Edmond Jabès

1912—1991
Black and white photograph of Egyptian writer Edmond Jabes

An Egyptian Jew, Edmond Jabès was forced into exile by the 1956 Suez Crisis. He fled to Paris, where he joined the community of Surrealists, though he was never a formal member of the group. Jabès lived in France for the rest of his life, and in 1987 received France’s Grand Prix for Poetry. A major voice in postwar French poetry, Jabès remains difficult to categorize as a writer. His work is a pastiche of dialogue, aphorism, fragments, poetry, and song; much of his work focuses on the book as a place in which ideas—of exile, God, the self—are approached through question and echo. Though an atheist, his writing refers to Jewish mysticism and the Kabbalah. Speaking with Marcel Cohen, Jabès explained, “For me the words ‘Jew’ and ‘God’ are, it is true, metaphors. ‘God’ is the metaphor for emptiness; ‘Jew’ stands for the torment of God, of emptiness.”

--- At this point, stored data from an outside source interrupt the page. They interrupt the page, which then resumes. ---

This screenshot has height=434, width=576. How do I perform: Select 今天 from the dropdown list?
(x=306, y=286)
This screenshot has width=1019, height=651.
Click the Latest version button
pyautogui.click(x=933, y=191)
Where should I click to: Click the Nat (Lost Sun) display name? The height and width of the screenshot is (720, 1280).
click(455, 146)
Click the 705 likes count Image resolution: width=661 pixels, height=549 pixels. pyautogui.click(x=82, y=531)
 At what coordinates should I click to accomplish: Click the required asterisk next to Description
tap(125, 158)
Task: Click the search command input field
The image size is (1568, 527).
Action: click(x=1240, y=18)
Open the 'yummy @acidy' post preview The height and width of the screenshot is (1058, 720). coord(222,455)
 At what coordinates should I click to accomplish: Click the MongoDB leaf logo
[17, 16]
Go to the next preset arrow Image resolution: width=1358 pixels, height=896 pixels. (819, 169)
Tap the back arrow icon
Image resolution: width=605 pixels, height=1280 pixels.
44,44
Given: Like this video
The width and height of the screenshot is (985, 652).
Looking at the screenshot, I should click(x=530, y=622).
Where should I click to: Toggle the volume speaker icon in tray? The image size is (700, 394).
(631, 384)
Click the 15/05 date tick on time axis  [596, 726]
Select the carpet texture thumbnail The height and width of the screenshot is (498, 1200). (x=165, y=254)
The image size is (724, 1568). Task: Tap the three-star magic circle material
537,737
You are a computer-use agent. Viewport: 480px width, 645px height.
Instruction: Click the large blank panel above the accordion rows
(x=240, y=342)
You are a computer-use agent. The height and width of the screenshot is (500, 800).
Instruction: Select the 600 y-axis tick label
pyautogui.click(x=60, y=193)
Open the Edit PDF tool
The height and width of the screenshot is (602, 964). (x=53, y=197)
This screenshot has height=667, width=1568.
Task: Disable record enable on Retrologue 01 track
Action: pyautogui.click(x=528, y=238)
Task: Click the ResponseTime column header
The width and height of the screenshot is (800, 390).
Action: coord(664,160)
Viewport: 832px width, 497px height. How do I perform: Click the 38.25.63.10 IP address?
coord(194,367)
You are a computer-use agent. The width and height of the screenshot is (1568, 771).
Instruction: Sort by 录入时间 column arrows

Jabès’s main translator is Rosmarie Waldrop, who has brought more than a dozen of his volumes into English, beginning with The Book of Questions (tr. 1976). In Waldrop’s book on the process of translating Jabès, Lavish Absence (2002), she observes, “His aim is not to invert the traditional hierarchy of sense over sound, but to establish parity between them, or, rather, to establish a dynamic relation between language and thinking, where the words do not express pre-existing thoughts, but where their physical characteristics are allowed to lead to new thoughts.”

In his introduction to From the Book to the Book, a Jabès reader, Richard Stamelman notes that Jabès “reveals the exilic and destructive power of writing, the endless, discontinuous, fragmented, nomadic, always interrogative discourse that forms and unforms, constructs and deconstructs the book.”